What do you hope readers take from their experience of THE BOY KING?
I want people to realize that Somerset’s signing his own brother’s death warrant reflected compassion for his young nephew. I want people to understand that the cold diary entry (“The Duke of Somerset had his head cut off at Tower Hill at nine this morning”) shields overwhelming emotion. But bottom line, I really just want readers to HAVE the experience. Somehow, this is the first time anyone has told Edward’s story from his own point of view (well, the story of his reign anyway – a hundred years ago, Mark Twain’s The Prince and the Pauper showed us the boy right before he acceded the throne). Given everything that happened to him, his story should have been told long ago.

What’s next for you? Any new writing projects in the wings? 
My original thought was another trilogy: the story of Elizabeth Tudor, picking up where the Seymour Saga leaves off.
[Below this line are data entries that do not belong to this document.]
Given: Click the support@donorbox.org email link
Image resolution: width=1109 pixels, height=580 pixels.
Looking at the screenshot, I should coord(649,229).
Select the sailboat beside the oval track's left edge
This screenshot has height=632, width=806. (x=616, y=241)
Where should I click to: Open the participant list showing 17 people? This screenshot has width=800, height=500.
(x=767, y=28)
I even have a rough first draft of the first book that I am working through, thanks to National Novel Writing Month. But as I get deeper in, I realize that her story has to begin earlier…so when I say I’m in the middle of a total rewrite, I am literally taking it apart and starting again – and it is incredibly exciting.

As a creative soul and a fan of the written word, I completely understand the desire to get it right, but as a fan, the word 'rewrite' is agonizing! That said, I wish you the best of luck with the new book and can't wait to read it.